Si les autorités allemandes s’étaient prononcées jusqu’à présent en faveur du projet de gazoduc North Stream 2 qui devait approvisionner l’Europe en contournant l’Ukraine, la chancelière semble pourtant vouloir faire machine arrière : “On ne peut pas traiter le sujet comme simplement économique, il existe des considérations politiques à faire aussi”, un positionnement très différent de celui qu’avait exprimé son ancien ministre de l’Énergie, Sygmar Gabriel, en 2014 : “Il n’y a pas d’alternative au gaz russe” .

La chancelière a ensuite estimé que le North Stream 2 ne pourrait se faire sans clarifier le rôle futur de l’Ukraine en tant que pays de transit.
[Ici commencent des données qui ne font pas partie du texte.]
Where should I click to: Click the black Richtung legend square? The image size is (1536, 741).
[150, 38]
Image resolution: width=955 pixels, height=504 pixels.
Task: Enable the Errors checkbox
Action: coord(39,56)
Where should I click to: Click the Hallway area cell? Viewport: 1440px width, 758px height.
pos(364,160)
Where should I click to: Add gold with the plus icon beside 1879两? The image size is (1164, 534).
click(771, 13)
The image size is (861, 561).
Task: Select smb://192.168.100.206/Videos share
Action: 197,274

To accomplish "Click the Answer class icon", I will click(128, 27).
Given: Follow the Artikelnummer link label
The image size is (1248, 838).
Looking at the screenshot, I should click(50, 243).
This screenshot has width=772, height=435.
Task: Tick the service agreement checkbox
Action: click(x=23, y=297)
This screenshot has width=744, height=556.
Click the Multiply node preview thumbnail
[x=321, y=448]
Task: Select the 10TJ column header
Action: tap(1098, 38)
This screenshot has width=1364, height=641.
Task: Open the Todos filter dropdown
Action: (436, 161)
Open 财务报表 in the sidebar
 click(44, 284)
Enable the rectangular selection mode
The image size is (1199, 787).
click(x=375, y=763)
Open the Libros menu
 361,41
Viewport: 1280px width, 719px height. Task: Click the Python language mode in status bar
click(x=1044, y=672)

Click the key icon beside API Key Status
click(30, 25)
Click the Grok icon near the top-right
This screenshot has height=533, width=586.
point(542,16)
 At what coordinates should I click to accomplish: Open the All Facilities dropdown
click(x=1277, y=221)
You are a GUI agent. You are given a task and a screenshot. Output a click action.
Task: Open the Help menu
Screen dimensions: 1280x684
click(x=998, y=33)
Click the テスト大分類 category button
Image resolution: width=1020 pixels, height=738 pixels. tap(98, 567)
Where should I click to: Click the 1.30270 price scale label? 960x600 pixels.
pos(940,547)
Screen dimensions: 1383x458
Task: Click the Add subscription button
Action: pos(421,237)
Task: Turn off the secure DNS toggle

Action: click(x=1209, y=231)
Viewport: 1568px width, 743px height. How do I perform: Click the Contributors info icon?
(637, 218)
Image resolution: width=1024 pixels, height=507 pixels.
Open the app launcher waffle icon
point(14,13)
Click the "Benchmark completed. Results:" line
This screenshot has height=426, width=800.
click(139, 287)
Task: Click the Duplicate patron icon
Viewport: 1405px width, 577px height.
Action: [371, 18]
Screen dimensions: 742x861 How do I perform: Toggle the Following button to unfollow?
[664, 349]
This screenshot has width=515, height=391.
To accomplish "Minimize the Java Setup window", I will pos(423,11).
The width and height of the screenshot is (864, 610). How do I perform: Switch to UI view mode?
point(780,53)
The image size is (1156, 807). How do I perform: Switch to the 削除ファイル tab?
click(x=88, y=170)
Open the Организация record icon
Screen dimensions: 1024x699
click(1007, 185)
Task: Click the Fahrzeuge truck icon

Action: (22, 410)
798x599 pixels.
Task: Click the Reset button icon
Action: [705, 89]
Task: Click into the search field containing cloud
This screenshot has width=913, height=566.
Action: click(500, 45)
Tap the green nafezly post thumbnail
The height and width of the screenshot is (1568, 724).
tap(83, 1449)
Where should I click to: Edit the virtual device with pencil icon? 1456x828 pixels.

Elle affirme : “Il n’est pas possible que l’Ukraine n’ait aucune importance dans le transit du gaz à cause de North Stream 2”. La valeur de ces déclarations peut cependant légitimement être questionnée puisque le consortium North Stream 2 AG a annoncé le 27 mars avoir reçu toutes les autorisations allemandes pour la construction et l’exploitation du gazoduc. De manière générale, le ciel semble se dégager pour le projet depuis que, début mars, les services juridiques du Conseil européen se sont opposés à l’extension des règles européennes (troisième paquet énergie) aux gazoducs offshores estimant que l’UE pourrait ainsi enfreindre la Convention des Nations Unies sur le droit de la mer. Dans la soirée du 10 avril, Gazprom a déclaré dans un communiqué qu’un maintien du transit ukrainien était possible dans des volumes largement inférieurs à ceux pratiqués auparavant : “Un certain transit peut être conservé, d’un volume de 10-15 milliards de mètres cubes par an, mais la partie ukrainienne doit justifier l’intérêt économique d’un nouveau contrat de transit”. Proposition immédiatement rejetée par le ministre ukrainien de l’Energie Igor Nassalyk qui souhaite 40 milliards de mètres cubes par an.

Il nous semble que, mettant en exergue le caractère hautement politique de ce projet énergétique, la chancelière allemande a souhaité se tenir aux côtés de son partenaire ukrainien en lui assurant qu’une partie du gaz russe continuerait de transiter par son territoire. Point de rupture définitif d’une relation germano-russe fragilisée depuis l’affaire Skripal ? La décision divise en interne et en externe : à l’échelle de l’Europe les membres de Visegrad, formellement opposés au projet Russe, se trouvent dorénavant opposés aux pays nordiques comme la Finlande et le Danemark, séduits par les retombées économiques d’un transit par leurs eaux territoriales et par une nouvelle source d’approvisionnement compensant la baisse de production gazière en Norvège. Le North Stream 2 a des soutiens de poids en Allemagne aussi : « C’était le gazoduc de la Russie qui couvrait le besoin accru des journées glaciales en Europe ! », a communiqué la société allemande Wintershall à la presse danoise en rappelant la vague de froid au Danemark en février.

Perspectives :

  • Après le permis de construire octroyé le 12 avril à Nord Stream 2 AG par la Finlande, les permis provenant du Danemark et de Suède sont encore attendus. Les futures négociations russo-ukrainiennes à propos des volumes et tarifs de transit sont également à suivre.